A Girl is a half formed thing

Winner of this year’s Bailey’s Women’s prize for fiction Eimear McBride’s famously experimental novel is a little outside of my comfort zone. Overall I have to admit I didn’t really enjoy it (although there were occasional moments when I thought I was beginning to) –therefore I could only rate it as three stars over on goodreads. That isn’t to say I don’t appreciate the accomplishment, it is a hugely accomplished work, and I am not surprised it has received the praise that it has. I am also not at all surprised to see that it has rather divided the ordinary reader, many people saying it is an amazing, astonishing work with others saying they really couldn’t finish it. A Girl is a Half Formed Thing at its very basic level is something of a marmite book.

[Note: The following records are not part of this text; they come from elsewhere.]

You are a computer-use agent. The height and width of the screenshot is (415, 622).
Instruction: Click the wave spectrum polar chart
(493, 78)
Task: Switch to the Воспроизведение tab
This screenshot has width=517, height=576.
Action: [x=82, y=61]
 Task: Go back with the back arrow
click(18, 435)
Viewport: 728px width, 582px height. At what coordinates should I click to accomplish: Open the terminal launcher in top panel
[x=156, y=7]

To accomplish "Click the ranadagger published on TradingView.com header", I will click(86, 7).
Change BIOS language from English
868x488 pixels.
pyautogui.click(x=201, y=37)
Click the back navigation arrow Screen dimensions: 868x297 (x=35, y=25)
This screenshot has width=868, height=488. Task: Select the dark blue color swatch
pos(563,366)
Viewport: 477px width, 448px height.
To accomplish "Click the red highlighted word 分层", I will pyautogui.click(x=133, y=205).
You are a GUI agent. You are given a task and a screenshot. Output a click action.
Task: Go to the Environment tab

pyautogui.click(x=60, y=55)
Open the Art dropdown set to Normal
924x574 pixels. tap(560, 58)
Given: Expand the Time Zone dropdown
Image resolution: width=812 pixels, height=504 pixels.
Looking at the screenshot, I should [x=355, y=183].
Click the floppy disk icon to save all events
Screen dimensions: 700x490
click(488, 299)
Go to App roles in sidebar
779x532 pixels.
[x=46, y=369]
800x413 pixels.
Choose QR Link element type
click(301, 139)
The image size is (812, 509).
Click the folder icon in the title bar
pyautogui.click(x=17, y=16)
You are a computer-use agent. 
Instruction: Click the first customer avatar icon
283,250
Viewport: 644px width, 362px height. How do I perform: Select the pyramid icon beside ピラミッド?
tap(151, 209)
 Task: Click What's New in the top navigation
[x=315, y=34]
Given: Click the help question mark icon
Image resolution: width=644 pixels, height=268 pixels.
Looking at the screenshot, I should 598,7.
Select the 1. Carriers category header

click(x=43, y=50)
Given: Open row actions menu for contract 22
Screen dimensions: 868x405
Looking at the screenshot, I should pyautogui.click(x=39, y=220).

“For you. You’ll soon. You’ll give her name. In the stitches of her skin she’ll wear your say. Mammy me? Yes you. Bounce the bed, I’d say. I’d say that’s what you did. They lay you down. They cut you round. Wait and hour and day.”

There are moments (these moments I liked a lot) when Eimear McBride’s fractured unconventional sentences become wonderfully lyrical taking on a rhythm of the Irish voice it’s written in. It takes a little settling into – but it becomes possible quite quickly to understand the narrative, and to enter into the mind of the unnamed narrator. To be honest, the structure of the novel, although not a style I particularly like, was not my biggest issue with the novel. Eimear McBride is an exceptional writer, to my mind she is something of a poet.

Written in a stream of conscious which throws many of the conventional rules of English grammar right out the window, A Girl is a Half Formed Thing’ spanning a period of about twenty years, tells the story of young girl and her family in Ireland. Living in a community dominated by the Catholic Church, our narrator is the younger of two children, being brought up by their mother, the father having apparently left some time earlier. The girl’s elder brother suffers a devastating brain cancer when he is a small child, a tumour he was not expected to survive, and continued to affect him throughout his life, in turn affecting his sister and her relationship with him and their mother. A family often in crisis, the children’s mother sometimes struggles to cope there are occasional beatings, maternal expectations that are hard to meet.

“We were moving off now. From each other. As cannot be. Helped. I didn’t want it from that time on. You know. All that. When you said sit with me on the school bus. I said no. That inside world had caught alight and what I wanted. To be left alone. To look at it. To swing the torch into every corner of what he’d we’d done. Know it and wonder what does it mean. I learned to turn it off, the world that was not my own. Stop up my ears and everything. Who are you? You and me were never this. This boy and girl that do not speak. But somehow I’ve left you behind and you’re just looking on.”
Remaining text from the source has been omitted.